RE: Woman loses lawsuit over "Girls Gone Wild" video.
August 4, 2010 at 9:39 am
(This post was last modified: August 4, 2010 at 9:43 am by Dotard.)
(August 3, 2010 at 9:58 pm)Eilonnwy Wrote: (August 3, 2010 at 9:01 pm)Dotard Wrote: Yes it did.
No it doesn't. Of course in your warped sexist view...
Let a man (and perhaps even a woman) say one tiny critical thing about any woman, and if Elio is within earshot she will pulverize him in defense of womanhood in general.
You are not the first women I've ever heard not "get it" when it comes to what men really want and need from women. I absolutely hate the stereotype of men as unrestrainedly horny beasts in a perpetual state of rut. It bites us both ways. First, any sexual accusation toward us is automatically believed. And, second, a whole lot of women have totally lost track of the connection between their part of the mating dance and men's response. Thus we get women playing turn-on games with no intention whatsoever of following through - so that they can play the victim - at the same time we have women who really do deal with us as though we were flesh and blood vibrators who should "turn on" just because they show up and want us turned on.

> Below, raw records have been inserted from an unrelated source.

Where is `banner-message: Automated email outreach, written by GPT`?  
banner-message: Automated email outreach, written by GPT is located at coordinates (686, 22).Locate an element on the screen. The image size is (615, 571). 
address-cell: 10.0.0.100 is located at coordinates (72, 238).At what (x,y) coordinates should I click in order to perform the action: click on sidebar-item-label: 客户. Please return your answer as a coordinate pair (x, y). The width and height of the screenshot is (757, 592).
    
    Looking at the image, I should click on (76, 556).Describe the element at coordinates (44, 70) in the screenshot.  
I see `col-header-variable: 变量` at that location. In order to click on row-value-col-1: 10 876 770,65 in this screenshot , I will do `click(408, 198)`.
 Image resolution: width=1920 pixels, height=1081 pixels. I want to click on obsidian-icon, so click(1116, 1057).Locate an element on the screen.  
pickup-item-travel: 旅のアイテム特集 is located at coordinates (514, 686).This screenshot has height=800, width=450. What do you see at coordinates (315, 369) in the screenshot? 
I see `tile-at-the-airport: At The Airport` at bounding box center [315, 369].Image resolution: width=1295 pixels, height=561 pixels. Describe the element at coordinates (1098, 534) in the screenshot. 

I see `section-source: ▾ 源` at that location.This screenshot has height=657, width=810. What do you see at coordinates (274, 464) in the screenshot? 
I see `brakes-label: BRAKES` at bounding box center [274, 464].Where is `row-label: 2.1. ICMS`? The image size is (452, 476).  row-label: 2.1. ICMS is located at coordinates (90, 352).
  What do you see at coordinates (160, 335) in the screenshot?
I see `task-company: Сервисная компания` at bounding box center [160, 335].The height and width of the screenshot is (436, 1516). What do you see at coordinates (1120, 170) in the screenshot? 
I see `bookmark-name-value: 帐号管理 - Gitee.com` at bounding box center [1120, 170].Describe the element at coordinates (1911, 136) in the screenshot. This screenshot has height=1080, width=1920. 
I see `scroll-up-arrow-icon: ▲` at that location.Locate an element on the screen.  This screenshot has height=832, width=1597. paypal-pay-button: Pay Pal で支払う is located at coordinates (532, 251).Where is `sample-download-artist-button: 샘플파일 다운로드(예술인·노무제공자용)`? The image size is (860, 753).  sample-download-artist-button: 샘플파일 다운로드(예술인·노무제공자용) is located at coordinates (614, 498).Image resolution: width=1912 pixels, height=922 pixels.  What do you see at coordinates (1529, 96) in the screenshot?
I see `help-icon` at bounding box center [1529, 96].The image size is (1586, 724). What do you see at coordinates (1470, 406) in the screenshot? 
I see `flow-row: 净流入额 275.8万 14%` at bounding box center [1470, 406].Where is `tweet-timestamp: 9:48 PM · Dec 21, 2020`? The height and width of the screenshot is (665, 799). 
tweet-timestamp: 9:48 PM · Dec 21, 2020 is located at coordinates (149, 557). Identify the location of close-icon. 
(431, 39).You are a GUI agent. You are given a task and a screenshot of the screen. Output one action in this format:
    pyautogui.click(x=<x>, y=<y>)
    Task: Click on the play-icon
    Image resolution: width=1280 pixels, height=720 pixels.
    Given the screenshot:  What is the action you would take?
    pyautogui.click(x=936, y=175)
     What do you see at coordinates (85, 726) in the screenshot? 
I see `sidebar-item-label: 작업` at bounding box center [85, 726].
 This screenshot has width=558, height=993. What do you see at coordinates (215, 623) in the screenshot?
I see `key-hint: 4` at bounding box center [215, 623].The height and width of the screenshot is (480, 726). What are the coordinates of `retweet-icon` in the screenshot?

I still have a lot of the egalitarian idealism in me, and I have no particular desire to be "head" and would be perfectly happy with a fair and equal relationship - if such a thing were possible. One difficulty is that someone does have to have the tie-breaking vote in cases of sincere disagreement.
However the larger and more poisonous issue is shown by the joke: "If a man speaks in the forest, and there is no woman there to correct him, is he still wrong?"
What I have noticed among women in my 48 years, is that they are so paranoid about being "dominated" that they react with an obsessive-compulsive need to argue with every word which comes out of a man's mouth. It is totally tiresome and completely destructive because it destroys any real communication or cooperation, and turns dealing with women into an exhausting ordeal.
The result of this is that all the emotional needs that men used to get met through sex - the intimacy and connection - no longer get met in any way. Sex has become very mechanical and impersonal. Sex a lot of the time turns out to feel mostly like masturbation with an accomplice, who turns out to be someone you really don't like all that much.
It seems to me the convergence of these problems - the fact that women don't seem to start to get things figured out until about age 35, coincides quite tragically with the time that male ardor begins to significantly cool. Under the old structure of marriage, a couple would have had about 15 years by then to become friends and partners, and that would begin to pay dividends as they matured.
Under timetable of "career first, then children, husband optional" by the time a man has had 15-20 years of complete female self absorption, he has grown some very thick calluses over those emotional parts of himself where bonding takes place.
Women don't seem to have a clue about the way that all the clobbering they do of men fundamentally changes men's ability to feel about them in certain ways. Those changes are not reversible, you cannot change a pickle back into a cucumber. The innocent crushes which young men have on women which can mature into deep long-term caring love, make men terribly vulnerable to women's ability to use men's feelings to manipulate them. Men have to protect themselves, so they become jaded and cynical and lose the ability to experience those feelings. Often, by the mid-30s which has become the target age for marriage, men have simply been jerked around enough by women that not keeping one is the better option.
It is my contention man-bashing attitudes, much like those exhibited by Elio, really has left a callused legacy for other women. It saddens me that most of them are so brainwashed that when you try to tell them to lose the attitude, all it does is cause them to intensify it.
(August 4, 2010 at 8:40 am)Eilonnwy Wrote: And just because you support the ruling, that doesn't make it right.
Basic logical fallacy here, one of the easiest to see.
Right in whos definition of "Right"? You say "Not right" I say "Right". Right/Wrong is relative.
YOU deem it 'right' or 'wrong' therefore it is. Basic logical fallacy here, one of the easiest to see.